— start of Dataset entries —
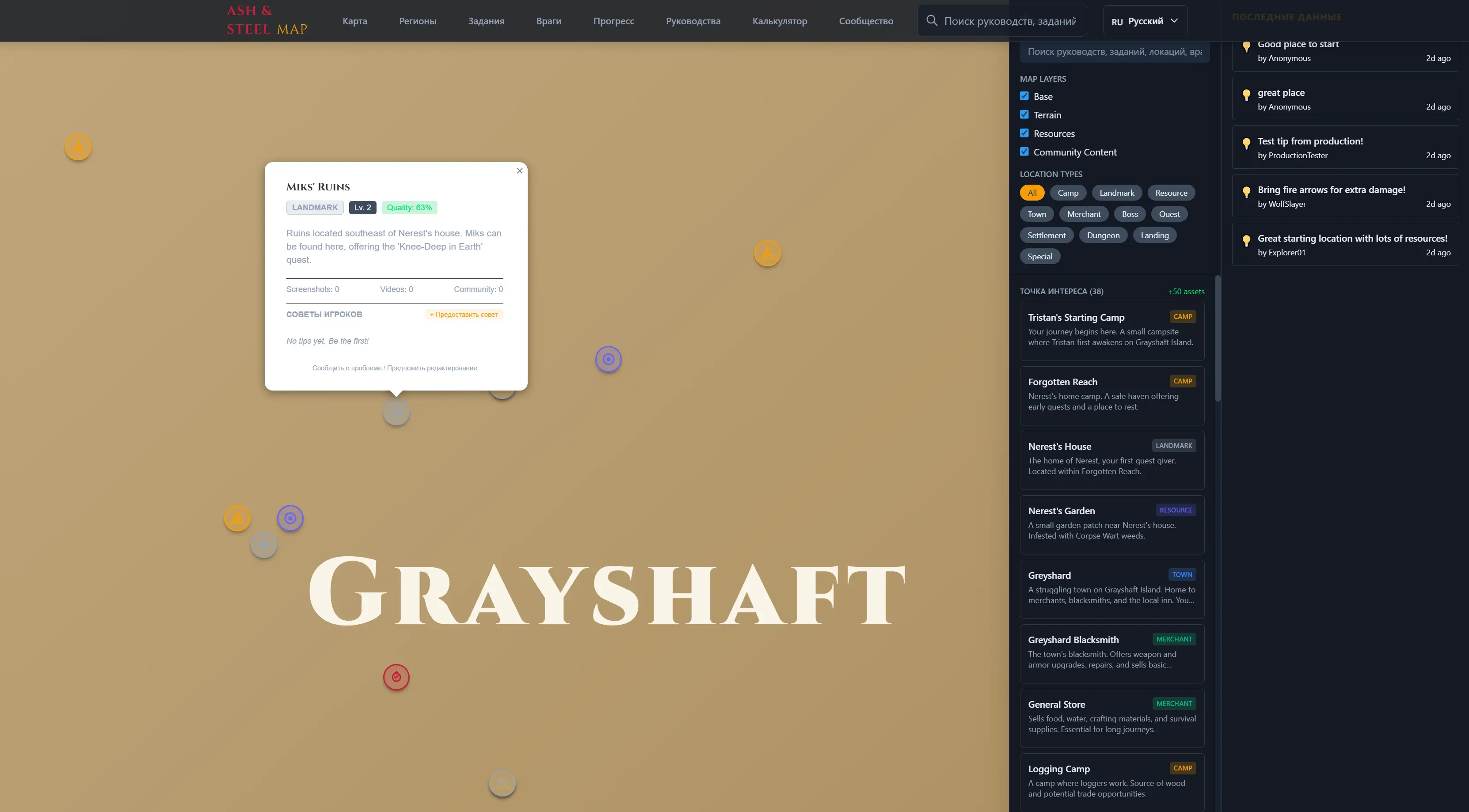The width and height of the screenshot is (1469, 812).
Task: Click '+ Предоставить совет' button
Action: [464, 314]
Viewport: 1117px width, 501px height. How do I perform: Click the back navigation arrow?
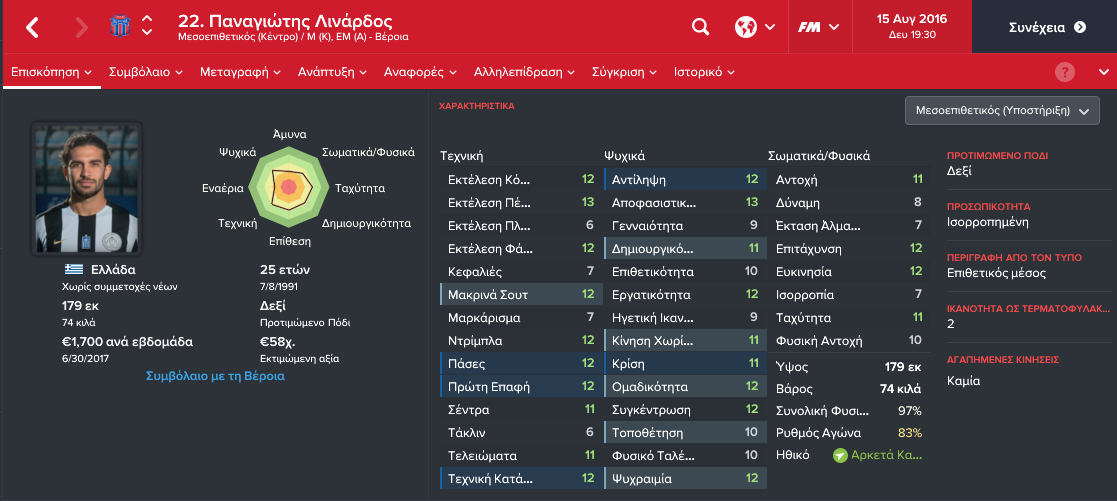click(32, 27)
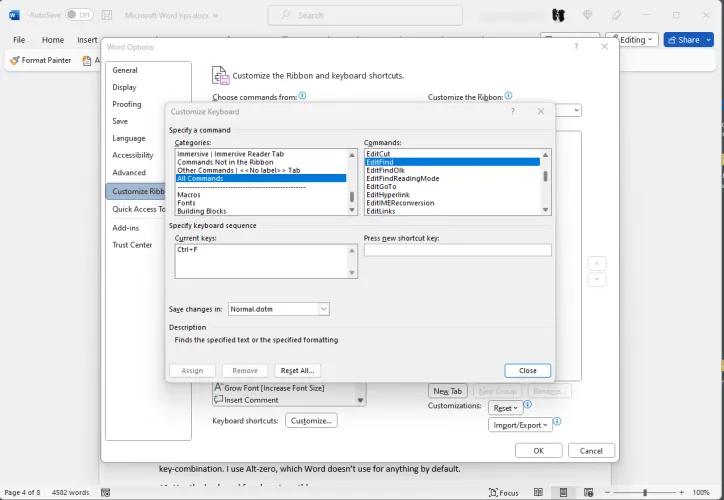This screenshot has width=724, height=500.
Task: Select EditGoTo in the Commands list
Action: (x=382, y=186)
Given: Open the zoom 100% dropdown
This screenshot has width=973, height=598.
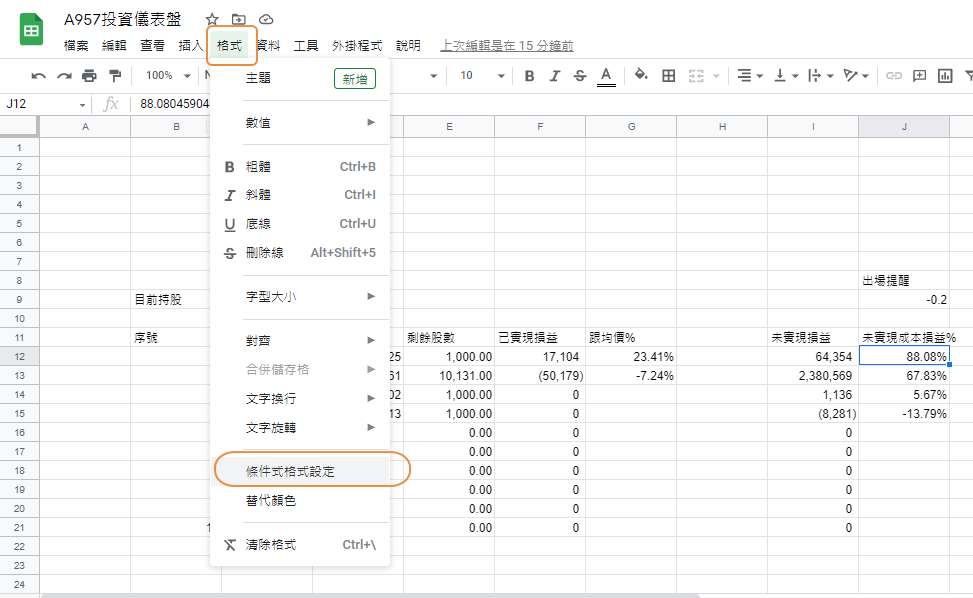Looking at the screenshot, I should (165, 76).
— end of Dataset entries —
Short problem: Repeat every line of the records above, replacing "arrow" with "button" and keeping everything else as is. Omit the pictures.

Exercise response:
The width and height of the screenshot is (1469, 812).
Task: Click '+ Предоставить совет' button
Action: [464, 314]
Viewport: 1117px width, 501px height. How do I perform: Click the back navigation button?
click(32, 27)
This screenshot has width=724, height=500.
Task: Select EditGoTo in the Commands list
Action: (x=382, y=186)
Given: Open the zoom 100% dropdown
This screenshot has width=973, height=598.
Looking at the screenshot, I should (165, 76).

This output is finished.